Sin embargo el anciano Cortés, retirado en su casa de Madrid, era centro de “una academia que proponía diálogos sobre cuestiones humanísticas y religiosas”. El hombre era muy admirado por los franciscanos que “en sus historias de la Conquista” escribieron de él “como el hombre escogido por Dios para allanar el camino de la evangelización de la humanidad”.
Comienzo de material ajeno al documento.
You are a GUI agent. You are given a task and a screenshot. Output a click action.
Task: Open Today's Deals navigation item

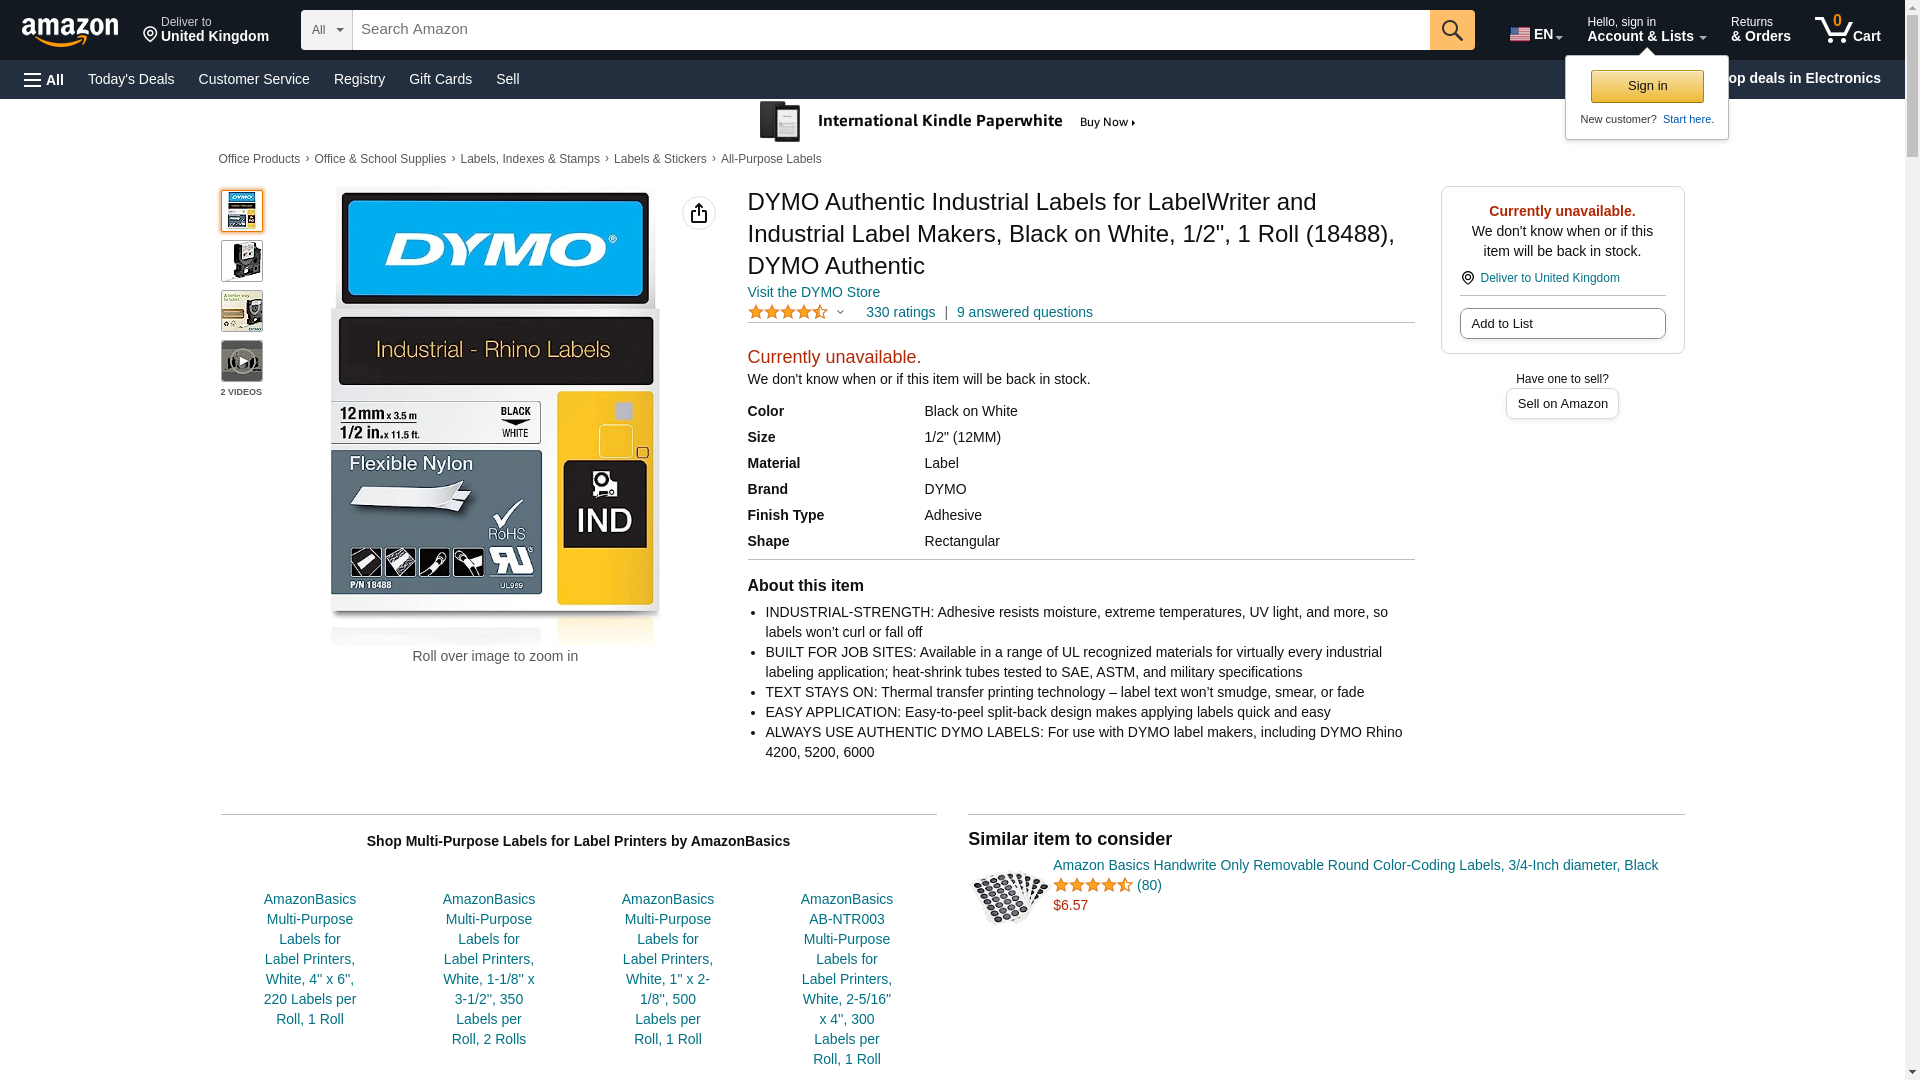(x=131, y=79)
Celebrar el 12 de octubre no deja de ser una perversión. Germán Arciniegas en 1937 ya había escrito que los españoles no descubrieron América, porque no es posible considerar como descubridores a quienes obligaron a callar el misterio a velar el encanto del hombre de América. En realidad dice Arciniegas, aquel fue el tiempo de los conquistadores, de los asesinos, de los antidescubridores, que ya en su misma tierra se afanaban en suprimir los escandalosos restos de la cultura árabe, quemando bibliotecas enteras. Arciniegas decía que descubrir y conquistar son dos posiciones opuestas. Descubrir es una función sutil, desinteresada, espiritual. Conquistar es una función grosera, material. No podemos -entonces- celebrar lo que conlleva algunas exigencias, un certificado de olvidos, una firme garantía de amnesia, una cara de no habernos dado cuenta, de que nunca habíamos estado aquí, tal como si el mundo, las calles y nosotros hubiéramos sido creados esta mañana por un Dios algo distraído que nos dejó residuos de una memoria que no nos pertenece.

Fuentes consultadas:

1) Colombres, Adolfo; A los 500 años del choque de dos mundos; Ediciones del Sol - CEHASS, Buenos Aires, 1989.
2) Watts, Sheldon; Epidemias y poder; Ediciones Andrés Bello, Barcelona, 1997.
3) Elliott, J. H.; Spain and its World 1500-1700: Selected Essays, Yale University Press, Londres, 1989.
4) Casalla, Mario; América en el pensamiento de Hegel. Admiración y rechazo; Catálogos Editora, Buenos Aires, 1992.
5) Herren, Ricardo; La conquista erótica de las Indias, Editorial Planeta, Madrid, 1991.
6) León-Portilla, Miguel; Visión de los vencidos, UNAM, México, 1978.